The first approach is called address munging, in which you modify your email address so that people can decode the real address but spambots can’t. (Example: me@FORTHELOVEOFGODPLEASEDONOTSPAMMEexample.com) Unfortunately spambots have mostly evolved to read through such munging.

Another technique is to save the email address text into an image file and display the image on the web page, where users are then able to see the address. Although this method combats spambots, it is not compatible with web page accessibility. Some sophisticated spambots have built-in optical character recognition that allows them to read the image as text.

If you want to take a big bite out of your spam, get rid of any “mailto” hyperlinks that automatically generate a pop up email.

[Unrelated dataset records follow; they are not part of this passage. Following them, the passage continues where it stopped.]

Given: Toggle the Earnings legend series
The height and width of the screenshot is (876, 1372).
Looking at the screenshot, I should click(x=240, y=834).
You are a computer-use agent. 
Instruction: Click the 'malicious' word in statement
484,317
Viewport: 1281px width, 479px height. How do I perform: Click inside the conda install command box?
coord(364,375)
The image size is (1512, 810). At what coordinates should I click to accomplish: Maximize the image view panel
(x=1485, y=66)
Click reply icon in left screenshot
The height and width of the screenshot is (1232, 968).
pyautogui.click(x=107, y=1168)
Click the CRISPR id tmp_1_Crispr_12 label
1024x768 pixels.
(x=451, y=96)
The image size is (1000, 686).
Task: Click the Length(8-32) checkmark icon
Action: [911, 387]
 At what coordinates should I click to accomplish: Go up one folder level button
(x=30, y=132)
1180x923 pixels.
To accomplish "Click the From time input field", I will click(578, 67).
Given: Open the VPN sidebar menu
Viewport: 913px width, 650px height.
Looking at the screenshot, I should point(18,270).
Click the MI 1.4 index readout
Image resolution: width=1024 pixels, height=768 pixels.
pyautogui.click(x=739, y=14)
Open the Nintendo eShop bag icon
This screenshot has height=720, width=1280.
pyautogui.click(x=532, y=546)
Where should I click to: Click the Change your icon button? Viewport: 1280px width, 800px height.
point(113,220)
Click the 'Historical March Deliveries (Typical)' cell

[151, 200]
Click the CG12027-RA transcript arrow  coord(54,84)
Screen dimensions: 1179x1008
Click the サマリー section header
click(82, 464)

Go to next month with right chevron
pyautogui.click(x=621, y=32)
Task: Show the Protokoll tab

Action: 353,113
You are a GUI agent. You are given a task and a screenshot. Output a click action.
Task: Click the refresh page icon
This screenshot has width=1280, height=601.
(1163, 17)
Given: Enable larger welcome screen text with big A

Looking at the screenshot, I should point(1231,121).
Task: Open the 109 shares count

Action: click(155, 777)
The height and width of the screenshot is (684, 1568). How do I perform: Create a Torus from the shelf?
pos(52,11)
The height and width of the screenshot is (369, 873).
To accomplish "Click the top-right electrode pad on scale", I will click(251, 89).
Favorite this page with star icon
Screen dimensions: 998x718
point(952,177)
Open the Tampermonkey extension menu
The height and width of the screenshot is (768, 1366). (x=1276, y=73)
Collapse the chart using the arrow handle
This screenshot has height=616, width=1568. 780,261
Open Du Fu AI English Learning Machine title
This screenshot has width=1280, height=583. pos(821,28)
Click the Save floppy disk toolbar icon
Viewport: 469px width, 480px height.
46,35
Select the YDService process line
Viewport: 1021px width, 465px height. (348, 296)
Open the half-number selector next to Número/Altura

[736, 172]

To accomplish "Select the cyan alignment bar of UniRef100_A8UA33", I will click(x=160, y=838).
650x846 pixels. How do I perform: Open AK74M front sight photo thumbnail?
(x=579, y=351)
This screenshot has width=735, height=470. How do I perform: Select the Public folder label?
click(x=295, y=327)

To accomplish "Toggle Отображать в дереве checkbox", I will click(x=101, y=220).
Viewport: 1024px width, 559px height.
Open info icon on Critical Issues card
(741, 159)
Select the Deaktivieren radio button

Move to a forms-based email system where new customers must enter their email in a web form. This may cut down on your sales a little bit, but it will cut down on your spam by an even greater percentage.

These spambots are the reason some web forms require you to type in a random string of characters that you can read in a distorted or skewed image. Such images are called a CAPTCHA (Completely Automated Public Turing test to tell Computers and Humans Apart). While these are sometime effective against spambots, they are also a problem for regular users because the images can be so distorted they are difficult to read. If you are blind, these CAPTCHAs can be replaced by an audio file that the user must identify. If you decide to use CAPTCHAs on your web site, be sure you follow accessibility guidelines.

You can find a variety of very detailed techniques to try to thwart spambots at:

http://www.turnstep.com/Spambot/

http://www.neilgunton.com/doc/spambot_trap

Ultimately the war against the spambots is unwinable. Instead of wasting all your resources trying to limit the spambots, your best bet is investing in strong anti-spam software. That way you will still get mail from your customers, but all those corrupt Nigerian officials will just have to live in your spam folder.